Because of rising energy bills, more and more of us are starting to pay close attention to our energy bills, and especially our heating bills. We are now more concerned than ever to be as efficient as possible with our energy requirements. One thing that has manifested out of this is the general idea that vertical heaters should be avoided at all costs. But is this true? This is the topic of the article and we will address the issues throughout.

 

The first thing we want to clarify is that vertical radiators are not the bad option that they are made out to be. They can be a bad choice, but this is not always the case. You should avoid using them under certain circumstances, but in other situations, they are actually the best choice. Let’s explore this in more depth now…

 

In terms of heat output, they can produce as much heat as any other radiator of the same size and BTU rating. The difference between a vertical and horizontal radiator in this regard is the way that they distribute heat around the room.
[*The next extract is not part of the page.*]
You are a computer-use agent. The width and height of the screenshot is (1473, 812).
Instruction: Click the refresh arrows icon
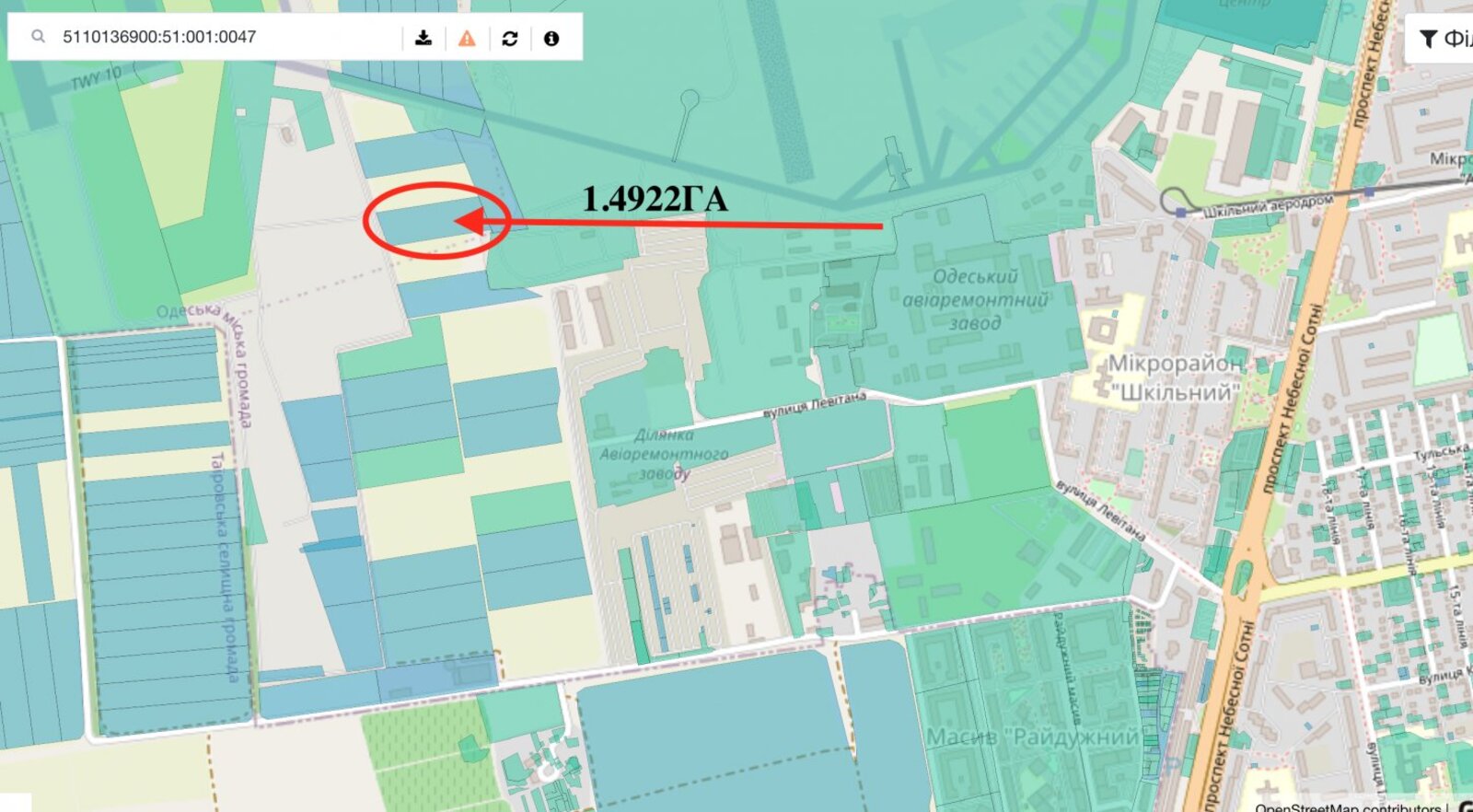click(x=510, y=38)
Horizontal radiators are more efficient at distributing heat in an even and broad manner. They heat up more of the room across a horizontal axis. This means that they are better at heating larger rooms.

 

However, there are two issues to address here:

 

  1. Vertical radiators might not spread heat as efficiently in a larger room, but in a smaller room, they tend to perform better because they produce more heat for the same amount of space. The horizontal radiators can sometimes be too big to fit in small spaces, and this means choosing a smaller radiator. In turn, the smaller radiator produces less heat, and so it is less efficient than the vertical heater, which can produce as much heat as a larger horizontal radiator can produce in the same space.

 

 

  1. Some vertical heaters have convection fins that point the heat towards the floor and out in a fanning pattern. This means that they can cover a much broader area with their heat than the same radiator without convector fins would be able to do. This in turn means that modern vertical heaters, with convector fins, can almost match horizontal radiators in terms of heat distribution. They aren’t quite as good, but they are much better than they used to be and they are almost on a par with the horizontal radiators.

 

 

Vertical heaters are also better in some places than horizontal radiators are. For example, if you want to place your radiators on a north facing wall and that wall has a French door or French windows, then it can be better to place two vertical heaters on either side of the door or window, rather than having a single horizontal radiator somewhere on that wall. The two radiators will be more efficient than the single radiator will be.

 

Finally, vertical heaters have the key advantage that they look better than horizontal heaters. The manufactures design them with fun and classic shapes that make them appear much more elegant than other types of radiator appear.

 

We hope that you have found this article useful and that you now understand that while vertical heaters aren’t necessarily a good option, under certain circumstances, they are actually the best choice. As such, you should never write them off as impractical or inefficient.